Through prognostic analysis of 172 CRC patients who underwent radical surgery, we observed that high preoperative levels of the PIV and the MHR were associated with a poorer prognosis. PIV and MHR emerged as independent risk factors for OS, reflecting the dual impact of inflammation and cholesterol metabolism on the prognosis of CRC patients, and they can effectively predict outcomes. We constructed a novel nomogram model to predict 1-year, 2-year, and 3-year survival outcomes for CRC patients. The ROC curve analysis indicated superior predictive efficacy of the nomogram model compared to individual indicators alone. The nomogram provides a more nuanced risk stratification by combining inflammation and cholesterol metabolism indicators with traditional factors. This allows for a more precise assessment of a patient’s prognosis, facilitating tailored treatment approaches based on individual risk profiles. Clinicians can use the nomogram to identify high-risk patients who may benefit from more aggressive treatment modalities, closer monitoring and novel combinations of drugs targeting specific inflammatory pathways or cholesterol metabolism targets, thereby improving treatment outcomes. Fluctuations in PIV or MHR levels during treatment may also alert clinicians to reevaluate current treatment methods and make necessary adjustments. Patients with persistently high levels of PIV and MHR may require more intensive follow-up and earlier interventions, including lifestyle and clinical measures that can modify risk factors related to inflammation and cholesterol metabolism. Therefore, PIV and MHR levels in patients with CRC should be closely monitored during treatment.

To our knowledge, this study is the first to use inflammatory markers to reflect inflammation, immunity, and cholesterol metabolism, combining these aspects to explore their relationship with the prognosis of CRC patients. A nomogram model was constructed to visualize the impact of inflammation, immunity, and cholesterol metabolism on the survival outcomes of CRC patients. This nomogram allows for the rapid determination of patient risk levels through simple interpretation of test indices or results, allowing the more accurate and reliable identification of high-risk patients. By providing a holistic assessment of each patient’s unique clinical context, the nomogram serves as an invaluable resource for informing therapeutic strategies. Our nomogram offers clinicians a robust basis for making informed decisions, significantly enriching the potential for tailored patient management, holding substantial clinical importance.

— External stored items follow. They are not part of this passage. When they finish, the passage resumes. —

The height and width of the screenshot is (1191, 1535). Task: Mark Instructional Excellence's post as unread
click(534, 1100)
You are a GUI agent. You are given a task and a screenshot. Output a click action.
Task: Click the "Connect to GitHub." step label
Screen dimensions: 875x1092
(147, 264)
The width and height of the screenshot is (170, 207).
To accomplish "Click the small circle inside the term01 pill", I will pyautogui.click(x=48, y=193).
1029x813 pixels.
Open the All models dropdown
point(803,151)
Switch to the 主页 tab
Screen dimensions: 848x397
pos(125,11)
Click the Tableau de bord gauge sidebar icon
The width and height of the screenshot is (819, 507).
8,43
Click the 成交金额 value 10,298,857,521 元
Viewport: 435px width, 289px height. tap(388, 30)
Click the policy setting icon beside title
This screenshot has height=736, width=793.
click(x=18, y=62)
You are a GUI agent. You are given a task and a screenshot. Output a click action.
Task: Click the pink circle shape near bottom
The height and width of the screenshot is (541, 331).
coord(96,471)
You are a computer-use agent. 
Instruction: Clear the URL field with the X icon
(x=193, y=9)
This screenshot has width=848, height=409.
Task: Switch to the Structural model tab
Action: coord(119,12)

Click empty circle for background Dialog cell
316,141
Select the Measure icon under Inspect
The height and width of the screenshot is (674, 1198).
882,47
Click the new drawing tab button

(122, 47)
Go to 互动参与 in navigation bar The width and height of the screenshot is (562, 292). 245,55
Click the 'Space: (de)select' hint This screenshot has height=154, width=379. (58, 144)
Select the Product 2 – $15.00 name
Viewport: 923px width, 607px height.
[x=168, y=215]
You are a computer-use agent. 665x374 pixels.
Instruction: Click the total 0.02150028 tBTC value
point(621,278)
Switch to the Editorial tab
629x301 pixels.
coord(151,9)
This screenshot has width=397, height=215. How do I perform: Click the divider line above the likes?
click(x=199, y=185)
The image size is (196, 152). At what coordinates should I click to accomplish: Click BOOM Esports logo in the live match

However, our study also has some limitations. Firstly, it lacks external validation as it is a single-center retrospective study with a small sample size and limited geographical scope. Moreover, the follow-up period for participants was relatively brief, precluding the availability of long-term survival data beyond five years for comprehensive validation. Consequently, there is a pressing need for future research to undertake multicenter, large-scale prospective studies accompanied by external validation to substantially bolster the reliability and scientific rigor of the outcomes.

Conclusion

In conclusion, preoperative PIV and MHR are independent risk factors for CRC prognosis. By integrating markers that reflect inflammation, immunity, and cholesterol metabolism, we have developed a novel nomogram model. This model serves as a robust tool for identifying patients at high risk of adverse outcomes, thereby enhancing the clinical decision-making process. Its application has the potential to influence patient management strategies, tailoring interventions to individual risk profiles and improving prognosis in CRC patients.